October 15, 2010
EPA faulted for not disclosing coal ash's recycling risks
By Renee Schoof | McClatchy Newspapers
WASHINGTON — The Environmental Protection Agency's inspector general reported this week that the EPA had improperly used an official website to promote ways of recycling the waste that's left over when power plants burn coal, commonly known as coal ash.
The inspector general's report says the website didn't tell the public that the EPA had decided that coal ash no longer should be dumped in empty pits and that it had concerns about the safety of other uses of the material in loose form, such as fertilizer and road fill.
The waste contains arsenic and other metals that can cause cancer and damage the nervous system in people who drink contaminated water, and it can kill fish and other aquatic life. The inspector general's report also says the EPA should have mentioned on the website that it had found seven cases of large-scale dumping of coal ash that had caused damage to health and the environment.
In other environmental action related to coal, the EPA's Region 3 on Friday recommended denying a permit for one of the largest mountaintop-removal coal mines ever planned, the Spruce No. 1 Mine in West Virginia.
Region 3's report says that contaminated rubble left when the mountaintop was blasted off would have been dumped in two streams that are "some of the very few remaining streams" in the heavily mined area that can be classified as "least degraded."
In addition, discharges from the mining operation probably would damage downstream areas and the wildlife there, the report says. The planned mine would remove more than 2,000 acres of forest and bury seven miles of streams.
EPA headquarters said that Region 3's report was "only one step in the process" and that the agency would consult with mine owner Arch Coal and state officials to see whether anything could be done to reduce the environmental impacts so that the permit could be granted. The agency said it planned to make a final decision later this fall.
The EPA has been revising guidelines on mountaintop mining at the same time that it's been considering how to regulate coal ash.
The agency proposed the first national regulation of coal ash after a 2008 spill from a power plant's coal ash storage pond covered 300 acres in Tennessee and polluted rivers.
The rule would require coal ash to be placed in lined landfills with groundwater monitoring. Placing it in empty mines no longer would be allowed as a "beneficial use." It's not yet clear what the agency will decide about other uses, such as fertilizer and highway embankments.
The EPA plans to continue to allow coal ash in products that encapsulate it in solid form, such as concrete.

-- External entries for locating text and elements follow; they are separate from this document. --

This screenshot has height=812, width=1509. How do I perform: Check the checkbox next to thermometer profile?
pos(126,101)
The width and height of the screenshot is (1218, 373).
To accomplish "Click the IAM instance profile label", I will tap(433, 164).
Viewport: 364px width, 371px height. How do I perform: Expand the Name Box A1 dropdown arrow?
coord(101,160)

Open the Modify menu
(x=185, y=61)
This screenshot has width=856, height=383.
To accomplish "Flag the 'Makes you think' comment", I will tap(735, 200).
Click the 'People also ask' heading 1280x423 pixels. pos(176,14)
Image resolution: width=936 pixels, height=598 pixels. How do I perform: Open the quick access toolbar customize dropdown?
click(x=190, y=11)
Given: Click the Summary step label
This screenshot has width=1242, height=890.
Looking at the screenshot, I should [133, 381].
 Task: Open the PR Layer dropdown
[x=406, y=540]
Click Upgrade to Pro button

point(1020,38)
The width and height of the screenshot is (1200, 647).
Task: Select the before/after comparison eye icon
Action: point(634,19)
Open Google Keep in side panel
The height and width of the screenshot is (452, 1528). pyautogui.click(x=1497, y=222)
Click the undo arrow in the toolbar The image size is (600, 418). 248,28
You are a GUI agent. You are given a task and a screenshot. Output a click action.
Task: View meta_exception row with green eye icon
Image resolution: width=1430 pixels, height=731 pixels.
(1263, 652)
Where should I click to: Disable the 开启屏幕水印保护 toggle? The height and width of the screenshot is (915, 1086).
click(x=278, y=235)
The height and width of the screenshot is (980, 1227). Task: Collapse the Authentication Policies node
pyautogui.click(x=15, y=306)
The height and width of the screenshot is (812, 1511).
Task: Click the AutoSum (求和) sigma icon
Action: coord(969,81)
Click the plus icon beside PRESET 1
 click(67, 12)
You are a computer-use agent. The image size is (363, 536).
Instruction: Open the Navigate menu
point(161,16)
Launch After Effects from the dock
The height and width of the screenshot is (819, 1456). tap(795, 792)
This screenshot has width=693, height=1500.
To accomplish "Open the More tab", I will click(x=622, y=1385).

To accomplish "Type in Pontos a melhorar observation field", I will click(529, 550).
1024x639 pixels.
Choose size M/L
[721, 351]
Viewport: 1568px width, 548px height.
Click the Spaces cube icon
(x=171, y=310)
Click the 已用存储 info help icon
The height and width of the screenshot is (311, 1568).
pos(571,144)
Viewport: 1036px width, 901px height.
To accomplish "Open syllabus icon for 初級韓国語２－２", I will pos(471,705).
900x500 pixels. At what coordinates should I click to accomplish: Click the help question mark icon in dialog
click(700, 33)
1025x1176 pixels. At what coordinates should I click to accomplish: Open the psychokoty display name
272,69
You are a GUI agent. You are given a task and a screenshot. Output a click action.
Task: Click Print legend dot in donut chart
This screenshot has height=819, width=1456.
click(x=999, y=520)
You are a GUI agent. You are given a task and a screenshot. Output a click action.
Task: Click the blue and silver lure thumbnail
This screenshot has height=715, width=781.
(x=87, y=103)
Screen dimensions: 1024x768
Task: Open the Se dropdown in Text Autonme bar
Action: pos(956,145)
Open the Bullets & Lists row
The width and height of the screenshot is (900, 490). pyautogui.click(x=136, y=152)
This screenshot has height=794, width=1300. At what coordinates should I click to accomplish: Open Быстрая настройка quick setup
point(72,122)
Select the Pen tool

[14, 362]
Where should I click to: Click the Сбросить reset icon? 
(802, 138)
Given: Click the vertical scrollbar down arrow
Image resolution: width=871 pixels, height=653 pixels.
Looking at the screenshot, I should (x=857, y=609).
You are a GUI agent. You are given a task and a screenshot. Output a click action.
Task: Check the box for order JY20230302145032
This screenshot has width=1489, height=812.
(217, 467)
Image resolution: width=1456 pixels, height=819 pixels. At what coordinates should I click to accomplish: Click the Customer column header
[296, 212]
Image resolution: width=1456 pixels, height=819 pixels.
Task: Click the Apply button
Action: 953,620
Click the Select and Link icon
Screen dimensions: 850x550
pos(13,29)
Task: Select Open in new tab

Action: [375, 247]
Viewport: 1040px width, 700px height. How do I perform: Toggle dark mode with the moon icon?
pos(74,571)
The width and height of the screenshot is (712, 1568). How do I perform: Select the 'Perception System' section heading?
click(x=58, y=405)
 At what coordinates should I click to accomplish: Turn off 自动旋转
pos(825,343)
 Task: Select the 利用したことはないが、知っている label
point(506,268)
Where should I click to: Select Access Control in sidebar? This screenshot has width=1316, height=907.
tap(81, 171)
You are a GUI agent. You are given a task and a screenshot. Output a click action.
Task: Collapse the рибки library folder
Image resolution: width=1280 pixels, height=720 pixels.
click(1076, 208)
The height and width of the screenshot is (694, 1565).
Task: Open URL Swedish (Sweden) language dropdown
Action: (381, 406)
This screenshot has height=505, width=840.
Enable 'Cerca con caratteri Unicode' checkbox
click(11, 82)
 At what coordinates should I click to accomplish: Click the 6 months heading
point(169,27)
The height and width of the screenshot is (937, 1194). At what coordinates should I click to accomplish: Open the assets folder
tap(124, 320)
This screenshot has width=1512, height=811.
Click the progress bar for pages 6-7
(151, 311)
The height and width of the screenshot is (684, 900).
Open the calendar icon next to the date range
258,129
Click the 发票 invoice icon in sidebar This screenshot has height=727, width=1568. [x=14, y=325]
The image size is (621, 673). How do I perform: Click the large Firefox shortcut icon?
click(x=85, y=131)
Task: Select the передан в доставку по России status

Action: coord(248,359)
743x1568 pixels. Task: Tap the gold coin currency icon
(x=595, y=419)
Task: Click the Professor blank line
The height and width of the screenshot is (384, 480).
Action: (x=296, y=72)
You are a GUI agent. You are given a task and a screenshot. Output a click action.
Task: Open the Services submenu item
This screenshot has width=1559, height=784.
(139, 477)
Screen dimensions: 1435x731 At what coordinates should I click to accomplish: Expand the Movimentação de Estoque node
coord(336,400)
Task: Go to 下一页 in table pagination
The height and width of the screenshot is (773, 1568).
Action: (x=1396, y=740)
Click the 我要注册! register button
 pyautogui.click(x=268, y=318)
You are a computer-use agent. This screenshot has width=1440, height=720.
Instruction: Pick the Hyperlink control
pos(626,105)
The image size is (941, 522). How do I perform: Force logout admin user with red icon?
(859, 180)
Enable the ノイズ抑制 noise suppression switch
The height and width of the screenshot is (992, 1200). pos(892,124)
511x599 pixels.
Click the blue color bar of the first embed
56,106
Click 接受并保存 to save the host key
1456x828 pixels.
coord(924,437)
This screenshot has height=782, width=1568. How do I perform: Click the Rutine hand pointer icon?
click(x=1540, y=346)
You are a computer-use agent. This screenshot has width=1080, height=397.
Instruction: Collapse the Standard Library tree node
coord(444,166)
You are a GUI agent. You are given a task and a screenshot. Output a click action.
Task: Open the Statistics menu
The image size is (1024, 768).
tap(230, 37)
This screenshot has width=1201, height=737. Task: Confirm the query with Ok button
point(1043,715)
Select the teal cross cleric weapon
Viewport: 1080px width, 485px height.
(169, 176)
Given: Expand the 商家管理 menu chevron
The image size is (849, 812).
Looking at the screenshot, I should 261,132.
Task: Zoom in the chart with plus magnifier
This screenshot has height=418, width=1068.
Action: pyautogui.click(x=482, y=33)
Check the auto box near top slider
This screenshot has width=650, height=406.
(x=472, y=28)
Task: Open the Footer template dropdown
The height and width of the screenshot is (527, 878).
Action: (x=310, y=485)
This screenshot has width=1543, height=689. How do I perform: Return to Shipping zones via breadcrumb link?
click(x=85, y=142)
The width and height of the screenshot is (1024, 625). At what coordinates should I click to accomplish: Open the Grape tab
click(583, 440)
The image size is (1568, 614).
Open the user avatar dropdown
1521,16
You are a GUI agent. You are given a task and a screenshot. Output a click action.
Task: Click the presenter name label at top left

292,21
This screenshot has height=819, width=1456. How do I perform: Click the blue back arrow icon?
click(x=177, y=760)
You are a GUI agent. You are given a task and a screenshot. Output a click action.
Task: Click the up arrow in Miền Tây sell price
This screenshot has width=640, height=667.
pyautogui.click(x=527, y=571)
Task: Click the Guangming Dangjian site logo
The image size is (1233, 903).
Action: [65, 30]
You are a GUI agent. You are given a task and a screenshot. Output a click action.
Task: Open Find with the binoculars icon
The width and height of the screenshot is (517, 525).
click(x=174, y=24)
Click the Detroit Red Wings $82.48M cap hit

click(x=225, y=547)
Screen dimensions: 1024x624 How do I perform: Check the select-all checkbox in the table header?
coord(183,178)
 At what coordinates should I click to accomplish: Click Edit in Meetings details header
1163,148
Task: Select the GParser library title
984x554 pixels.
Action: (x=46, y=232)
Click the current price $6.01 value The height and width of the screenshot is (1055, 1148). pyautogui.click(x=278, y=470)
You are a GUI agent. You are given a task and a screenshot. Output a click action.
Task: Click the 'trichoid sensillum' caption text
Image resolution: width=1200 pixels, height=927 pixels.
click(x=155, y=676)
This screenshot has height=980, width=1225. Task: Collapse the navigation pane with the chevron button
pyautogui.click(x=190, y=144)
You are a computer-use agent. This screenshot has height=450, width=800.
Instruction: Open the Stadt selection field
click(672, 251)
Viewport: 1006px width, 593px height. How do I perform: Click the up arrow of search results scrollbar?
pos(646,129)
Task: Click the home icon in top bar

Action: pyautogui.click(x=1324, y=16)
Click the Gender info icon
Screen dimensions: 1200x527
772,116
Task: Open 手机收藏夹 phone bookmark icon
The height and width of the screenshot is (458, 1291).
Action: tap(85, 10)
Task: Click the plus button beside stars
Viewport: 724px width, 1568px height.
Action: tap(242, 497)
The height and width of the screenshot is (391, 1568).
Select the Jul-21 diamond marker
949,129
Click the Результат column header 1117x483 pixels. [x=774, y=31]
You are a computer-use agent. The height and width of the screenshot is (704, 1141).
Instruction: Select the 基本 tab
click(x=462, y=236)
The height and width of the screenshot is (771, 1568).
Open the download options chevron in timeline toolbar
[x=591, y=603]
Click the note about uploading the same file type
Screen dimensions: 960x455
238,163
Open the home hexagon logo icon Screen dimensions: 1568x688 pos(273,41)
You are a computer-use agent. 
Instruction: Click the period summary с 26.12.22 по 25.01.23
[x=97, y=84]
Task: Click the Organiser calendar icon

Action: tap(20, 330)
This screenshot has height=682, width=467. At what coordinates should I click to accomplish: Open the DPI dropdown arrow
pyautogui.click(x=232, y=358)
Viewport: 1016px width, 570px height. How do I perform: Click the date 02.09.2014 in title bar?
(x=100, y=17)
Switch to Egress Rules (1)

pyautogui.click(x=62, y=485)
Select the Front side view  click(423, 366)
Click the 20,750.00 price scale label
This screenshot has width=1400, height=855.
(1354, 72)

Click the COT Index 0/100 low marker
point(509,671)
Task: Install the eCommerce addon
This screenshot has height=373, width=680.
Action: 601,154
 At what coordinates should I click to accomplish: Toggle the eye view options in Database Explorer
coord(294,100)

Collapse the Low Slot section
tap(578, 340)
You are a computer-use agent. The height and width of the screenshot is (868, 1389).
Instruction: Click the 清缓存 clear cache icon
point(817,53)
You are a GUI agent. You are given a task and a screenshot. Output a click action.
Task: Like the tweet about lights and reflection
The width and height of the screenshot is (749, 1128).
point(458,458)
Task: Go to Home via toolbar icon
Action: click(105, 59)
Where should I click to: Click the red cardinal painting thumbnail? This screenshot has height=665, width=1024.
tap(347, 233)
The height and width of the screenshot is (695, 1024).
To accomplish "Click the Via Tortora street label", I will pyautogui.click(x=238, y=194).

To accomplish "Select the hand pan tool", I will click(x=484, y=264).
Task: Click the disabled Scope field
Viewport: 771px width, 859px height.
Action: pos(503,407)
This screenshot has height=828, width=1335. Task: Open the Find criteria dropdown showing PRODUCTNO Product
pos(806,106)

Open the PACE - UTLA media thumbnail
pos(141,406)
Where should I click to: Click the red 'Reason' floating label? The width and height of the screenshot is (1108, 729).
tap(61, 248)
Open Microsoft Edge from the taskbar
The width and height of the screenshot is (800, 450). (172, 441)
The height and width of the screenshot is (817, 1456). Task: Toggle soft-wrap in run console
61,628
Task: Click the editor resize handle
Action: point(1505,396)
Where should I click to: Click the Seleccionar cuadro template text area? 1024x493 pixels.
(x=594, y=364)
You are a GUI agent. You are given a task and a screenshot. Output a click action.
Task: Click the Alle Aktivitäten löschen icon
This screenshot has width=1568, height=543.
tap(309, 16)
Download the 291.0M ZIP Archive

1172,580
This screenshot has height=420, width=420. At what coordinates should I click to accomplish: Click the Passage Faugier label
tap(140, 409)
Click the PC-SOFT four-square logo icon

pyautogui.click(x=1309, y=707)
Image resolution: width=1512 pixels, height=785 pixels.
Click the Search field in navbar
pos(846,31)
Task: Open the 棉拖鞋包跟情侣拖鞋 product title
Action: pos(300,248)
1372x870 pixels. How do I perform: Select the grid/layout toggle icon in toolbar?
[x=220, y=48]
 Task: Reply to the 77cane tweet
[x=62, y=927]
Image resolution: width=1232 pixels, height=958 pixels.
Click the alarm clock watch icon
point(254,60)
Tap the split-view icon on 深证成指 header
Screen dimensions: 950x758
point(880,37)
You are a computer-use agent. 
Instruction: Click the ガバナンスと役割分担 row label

The EPA and the coal industry had jointly promoted ways to recycle coal waste through the Coal Combustion Products Partnership since 2001. The program had a page on the EPA's official website that gave details about various uses for the waste.
The website included examples of how coal ash was reused that were written by industry or private researchers. In violation of its own policies, the EPA allowed the use of its logo on recycled ash products and didn't add disclaimers saying that the information was provided by people who didn't work for the agency.
The EPA stopped participating in the Coal Combustion Products Partnership in May while it was working on the proposed regulation. The inspector general's report says the agency should have updated its website to make it consistent with what the EPA said in the proposed rule.
The inspector general's office said that it first discussed the problems with the agency on June 23, and that afterward the EPA removed content from the website.
The EPA said in a statement Friday: "We recognize that some of the concerns raised in the report highlighted areas where we needed to make improvements in our internal processes." It said it would take greater care in posting material to the website.
A major decision the agency must make is whether coal ash should be regulated as a hazardous substance under the law, with federal enforcement, or as a nonhazardous substance, which would leave enforcement up to the states, as it is now.
Industry groups have argued that if the feds regulate coal ash as a hazardous waste, concrete and other products legally made with it will be stigmatized.
A comment period on the rule ends Nov. 19. After that, the EPA will analyze the comments and produce a final version of the rule.
Coal plants produce about half of U.S. electricity. They generate more than 130 million tons of coal waste, the nation's second largest industrial waste stream after mining waste.